### Your instructions
Each line from the one containing "Where should I" to the last line of the listing below is to be duplicated exactly, and no picture is to be carried over.
═════ Data records
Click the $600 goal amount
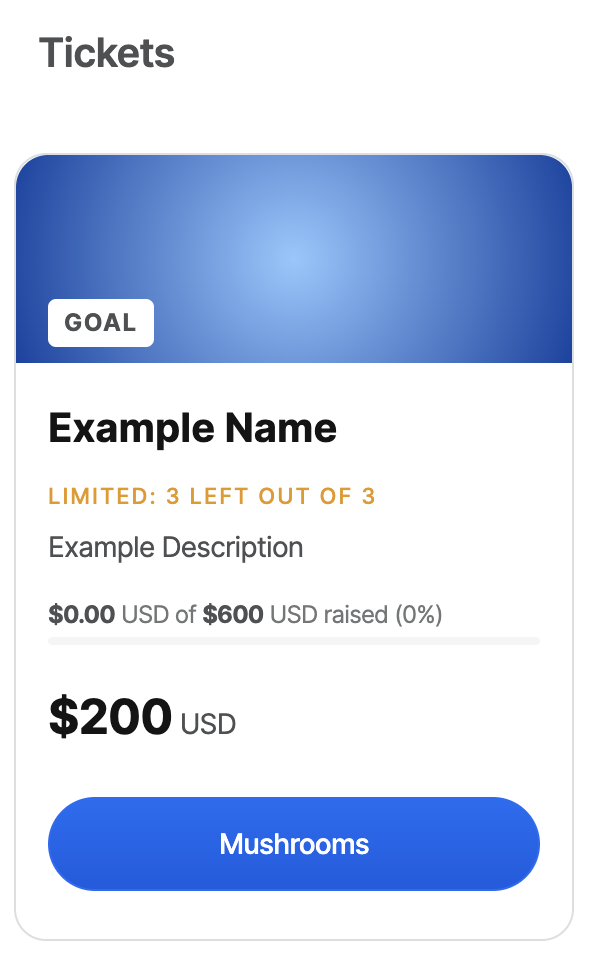This screenshot has height=958, width=600. (233, 614)
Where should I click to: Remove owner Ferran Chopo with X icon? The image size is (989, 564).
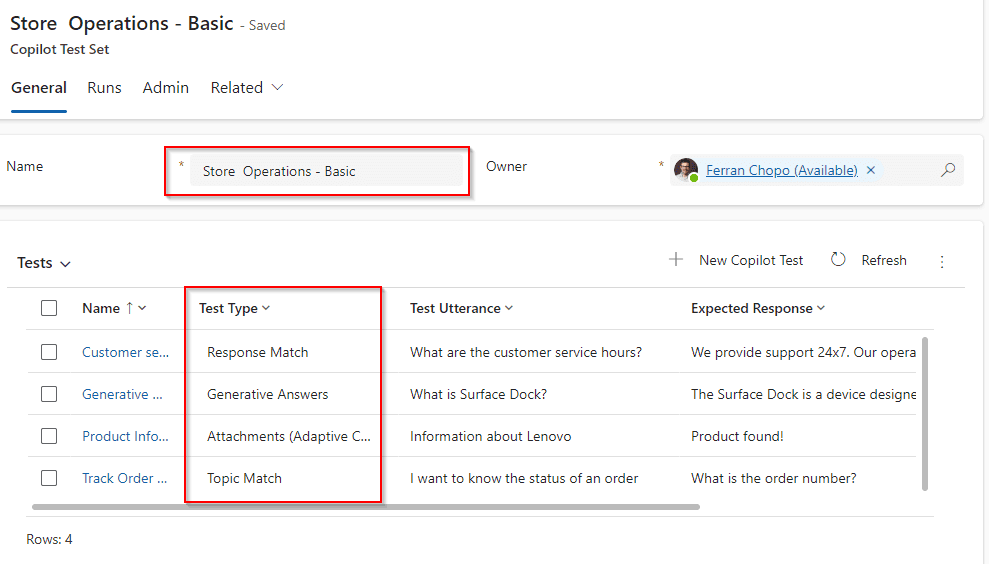871,170
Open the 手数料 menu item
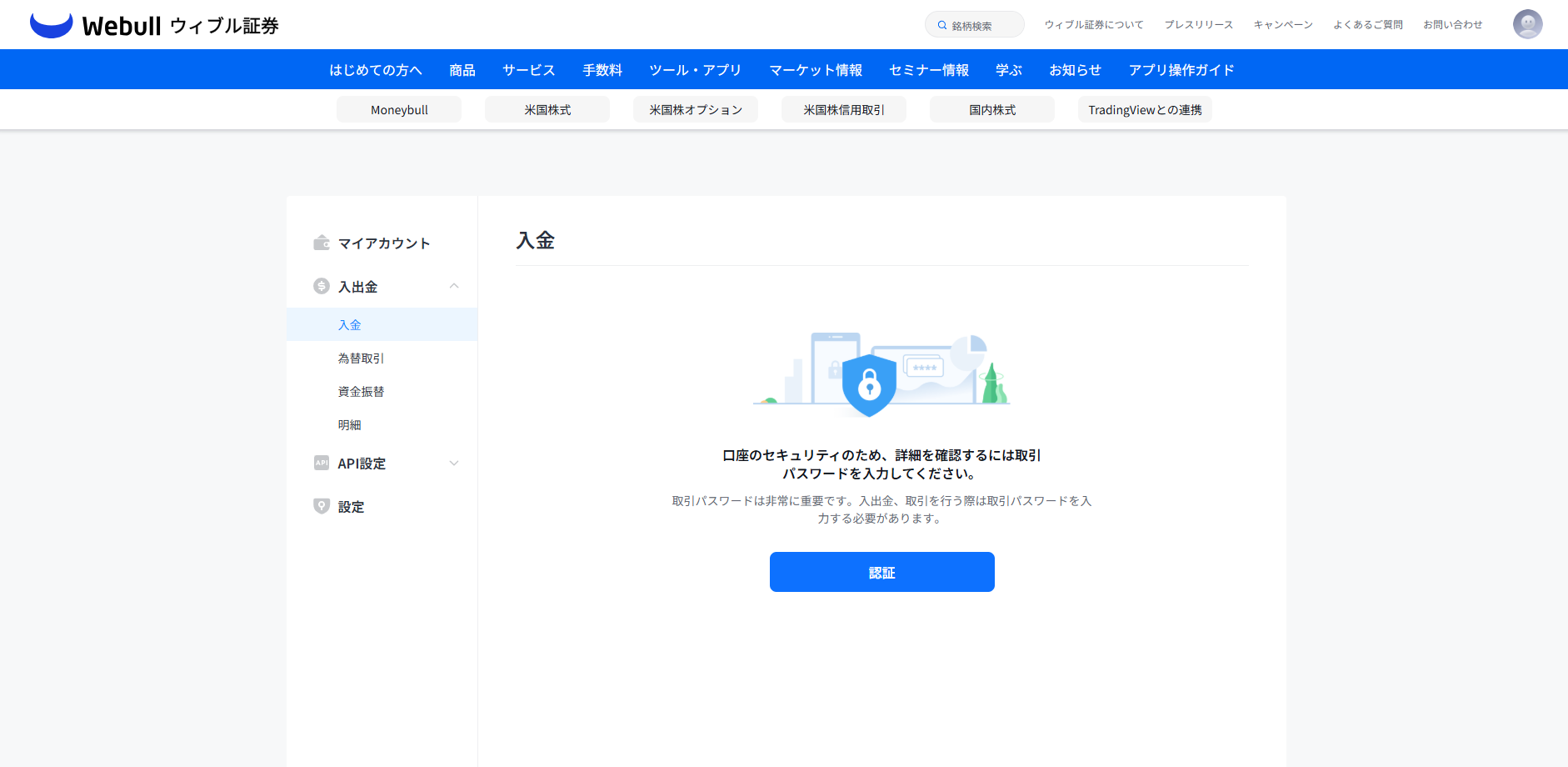Viewport: 1568px width, 767px height. point(602,70)
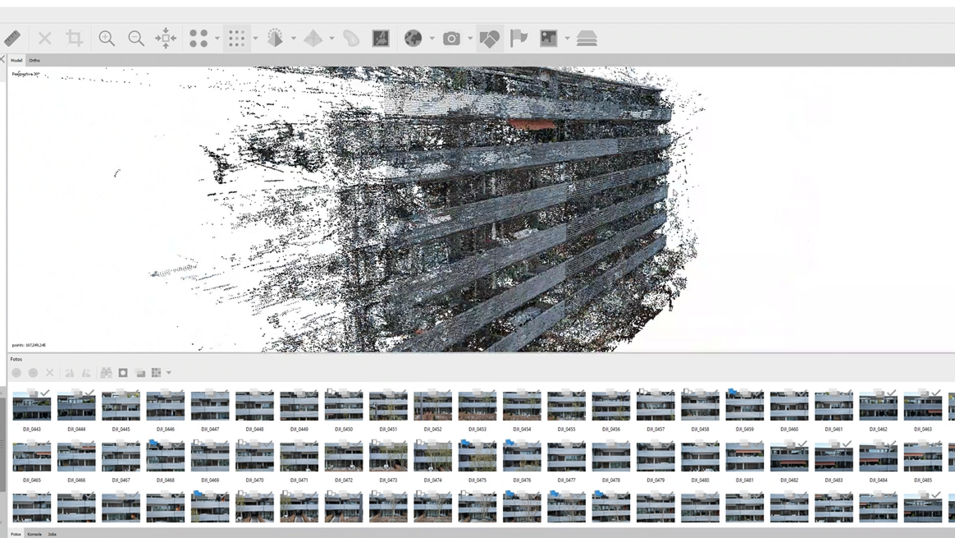
Task: Switch to the shaded model pyramid view
Action: tap(313, 38)
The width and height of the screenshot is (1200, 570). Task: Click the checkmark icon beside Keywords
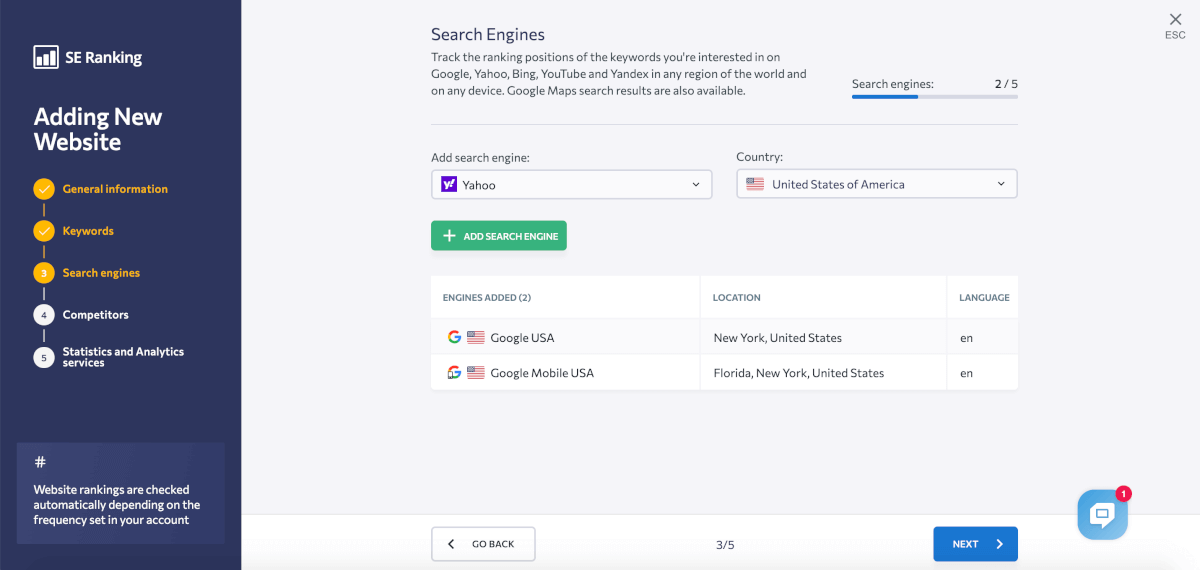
══════════
### Result of this exercise
Where should I click to: Remove owner Ferran Chopo with X icon? The image size is (989, 564).
871,170
Open the 手数料 menu item
Viewport: 1568px width, 767px height. point(602,70)
Task: Switch to the shaded model pyramid view
Action: tap(313, 38)
The width and height of the screenshot is (1200, 570). Task: Click the checkmark icon beside Keywords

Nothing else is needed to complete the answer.